■ **WHAT TO WORK ON**: Identify each line below containing the string "Carter" and copy it.
┌──
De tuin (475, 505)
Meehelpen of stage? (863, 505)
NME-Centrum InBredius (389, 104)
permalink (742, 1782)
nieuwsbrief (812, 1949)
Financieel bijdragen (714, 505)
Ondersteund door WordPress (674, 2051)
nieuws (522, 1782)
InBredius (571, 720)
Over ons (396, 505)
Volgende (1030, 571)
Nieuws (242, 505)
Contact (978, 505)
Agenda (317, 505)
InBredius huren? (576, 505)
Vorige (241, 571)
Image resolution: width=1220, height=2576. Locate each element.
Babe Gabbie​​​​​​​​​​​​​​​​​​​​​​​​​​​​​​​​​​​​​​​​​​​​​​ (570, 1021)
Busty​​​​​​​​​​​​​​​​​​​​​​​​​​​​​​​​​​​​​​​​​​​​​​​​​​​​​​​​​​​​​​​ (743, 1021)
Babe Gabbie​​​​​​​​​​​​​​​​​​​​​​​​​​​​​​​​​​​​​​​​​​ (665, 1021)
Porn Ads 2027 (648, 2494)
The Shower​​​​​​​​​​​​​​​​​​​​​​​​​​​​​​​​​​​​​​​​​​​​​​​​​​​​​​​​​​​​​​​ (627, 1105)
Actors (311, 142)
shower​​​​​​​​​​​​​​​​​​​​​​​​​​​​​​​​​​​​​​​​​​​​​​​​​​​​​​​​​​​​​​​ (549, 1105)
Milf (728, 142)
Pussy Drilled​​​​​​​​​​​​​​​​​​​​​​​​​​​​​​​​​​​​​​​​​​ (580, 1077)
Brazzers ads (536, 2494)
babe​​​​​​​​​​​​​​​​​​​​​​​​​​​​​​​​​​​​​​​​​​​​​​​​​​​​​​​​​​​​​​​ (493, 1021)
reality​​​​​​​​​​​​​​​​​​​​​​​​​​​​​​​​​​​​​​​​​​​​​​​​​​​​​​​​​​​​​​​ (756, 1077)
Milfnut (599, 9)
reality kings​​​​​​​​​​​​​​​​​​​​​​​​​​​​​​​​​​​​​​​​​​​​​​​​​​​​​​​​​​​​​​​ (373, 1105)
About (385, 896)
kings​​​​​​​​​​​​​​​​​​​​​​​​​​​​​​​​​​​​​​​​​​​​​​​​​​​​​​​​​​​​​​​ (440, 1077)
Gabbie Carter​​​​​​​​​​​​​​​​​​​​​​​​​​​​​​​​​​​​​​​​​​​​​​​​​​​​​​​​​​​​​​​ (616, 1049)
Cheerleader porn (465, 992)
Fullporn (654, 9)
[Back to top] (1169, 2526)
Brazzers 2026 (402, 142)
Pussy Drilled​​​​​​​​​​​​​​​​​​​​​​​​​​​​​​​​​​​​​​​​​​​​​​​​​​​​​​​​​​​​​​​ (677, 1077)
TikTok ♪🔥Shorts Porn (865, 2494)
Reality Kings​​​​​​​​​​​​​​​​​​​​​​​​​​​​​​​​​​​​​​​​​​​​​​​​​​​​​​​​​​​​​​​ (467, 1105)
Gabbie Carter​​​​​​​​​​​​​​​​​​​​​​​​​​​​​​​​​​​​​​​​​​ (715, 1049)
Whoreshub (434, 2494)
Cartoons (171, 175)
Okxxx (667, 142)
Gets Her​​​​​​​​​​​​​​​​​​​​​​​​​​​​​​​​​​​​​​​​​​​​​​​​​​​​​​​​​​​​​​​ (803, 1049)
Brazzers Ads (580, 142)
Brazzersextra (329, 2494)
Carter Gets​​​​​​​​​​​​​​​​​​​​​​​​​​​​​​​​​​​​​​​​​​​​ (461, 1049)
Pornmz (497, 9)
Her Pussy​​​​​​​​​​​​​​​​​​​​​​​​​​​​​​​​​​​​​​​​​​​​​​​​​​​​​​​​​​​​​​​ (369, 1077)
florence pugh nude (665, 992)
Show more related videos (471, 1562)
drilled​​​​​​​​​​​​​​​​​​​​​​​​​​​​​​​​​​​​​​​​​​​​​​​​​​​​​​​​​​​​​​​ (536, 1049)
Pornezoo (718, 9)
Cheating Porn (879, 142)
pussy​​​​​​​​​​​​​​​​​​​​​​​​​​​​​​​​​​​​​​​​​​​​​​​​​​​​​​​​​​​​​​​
└──
■ **EXERCISE ANSWER**:
Gabbie Carter​​​​​​​​​​​​​​​​​​​​​​​​​​​​​​​​​​​​​​​​​​​​​​​​​​​​​​​​​​​​​​​ (616, 1049)
Gabbie Carter​​​​​​​​​​​​​​​​​​​​​​​​​​​​​​​​​​​​​​​​​​ (715, 1049)
Carter Gets​​​​​​​​​​​​​​​​​​​​​​​​​​​​​​​​​​​​​​​​​​​​ (461, 1049)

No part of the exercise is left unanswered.